Hier jeudi 2 décembre, un peu avant cinq heures, à la sortie du village (Chabeuil, Drôme) sur la route de Valence. La nuit tombe, en même temps qu’une brume légère, mêlée d’une neige serrée ; dans peu de temps on n’y verra plus grand chose, les bagnoles ont déjà leurs phares, l’éclairage municipal est en service. Fait froid, la neige de ces deux jours est à peine dégagée, les trottoirs sont encombrés des tas de neige sale rejetée par les chasse-neige. Cette route est très fréquentée, qui mène aux supermarchés du coin et qui commande l’accès aux contournements du village. De surcroît : petit vent ; je ne me suis lancé dans cette expédition jusqu’au Casino que pour en rapporter le Campari et le jus de pamplemousse nécessaires à la réussite de mon sorbet au Campari, prévu ce soir. Bon. Ciel bazélourd, mais je repère de loin un drôle d’équipage, déjà remarqué dans les rues de Chabeuil. C’est une jeune femme montée sur une bicyclette à trois roues, objet rare dans la famille des vélos, du moins dans nos contrées, un truc d’adulte, aux roues de diamètre moyen, doté d’un cadre très échancré, bien équipé et neuf. Les roues arrières sont réunies par un dispositif sérieux qui en fait une plate forme grillagée, porte bagage important. La jeune femme est vêtue très chaudement, engoncée dans un anorak de couleur sombre, casque, gants et sur-tout fluorescent ; grosses lunettes, elle est très myope. La piste cyclable est recouverte de neige et de glace, voilà le tricycle occupant la voie de droite et laissant peu de place aux bagnoles qui veulent doubler. D’autant qu’elle roule très lentement, au pas et guère plus vite.
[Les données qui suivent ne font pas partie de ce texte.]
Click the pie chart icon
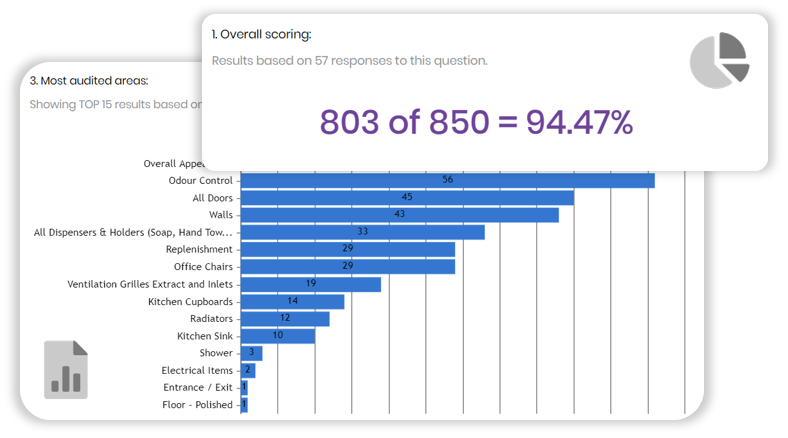 [x=719, y=59]
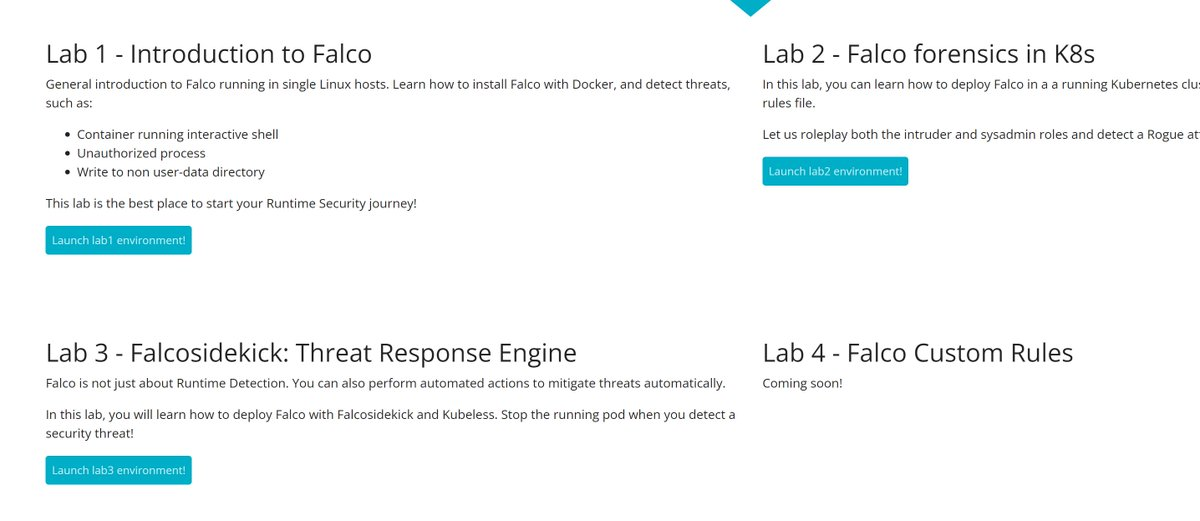1200x521 pixels.
Task: Click the Lab 1 - Introduction to Falco heading
Action: click(x=209, y=54)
Tout ça semble très dangereux.
Toujours cette jeune femme roule ainsi, très lentement, maladroitement ; on la croise très souvent dans le village ; sur son vélo, elle s’amuse, ça se voit bien, mais elle ne va nulle part ; elle se déplace comme pour jouer. Son occupation enfantine est nouvelle, disons depuis l’été dernier. Dans la petite côte près de chez nous, à cet endroit de la route qui forme une chicane, je ne l’ai jamais vue à bonne allure, toujours en difficulté, peinant sur sa machine. Mais quand on passe près d’elle, elle relève la tête et semble exagérer son air appliqué.
Ce soir là, quand je la croise, je sors mon téléphone, que j’ai préparé en appareil photographique et je la cadre ; elle s’en aperçoit et s’arrête de pédaler. Je lui dis : ” je vous prends en photo”, ce qui la fait rire. Quand j’ai fait quelques pas, elle répond : “j’espère que vous m’avez pas pris”. Non non. Mais sa réticence, sincère ou non, fait que je renonce tout de même à poster ici la photo embrumée de la tricycliste de Chabeuil.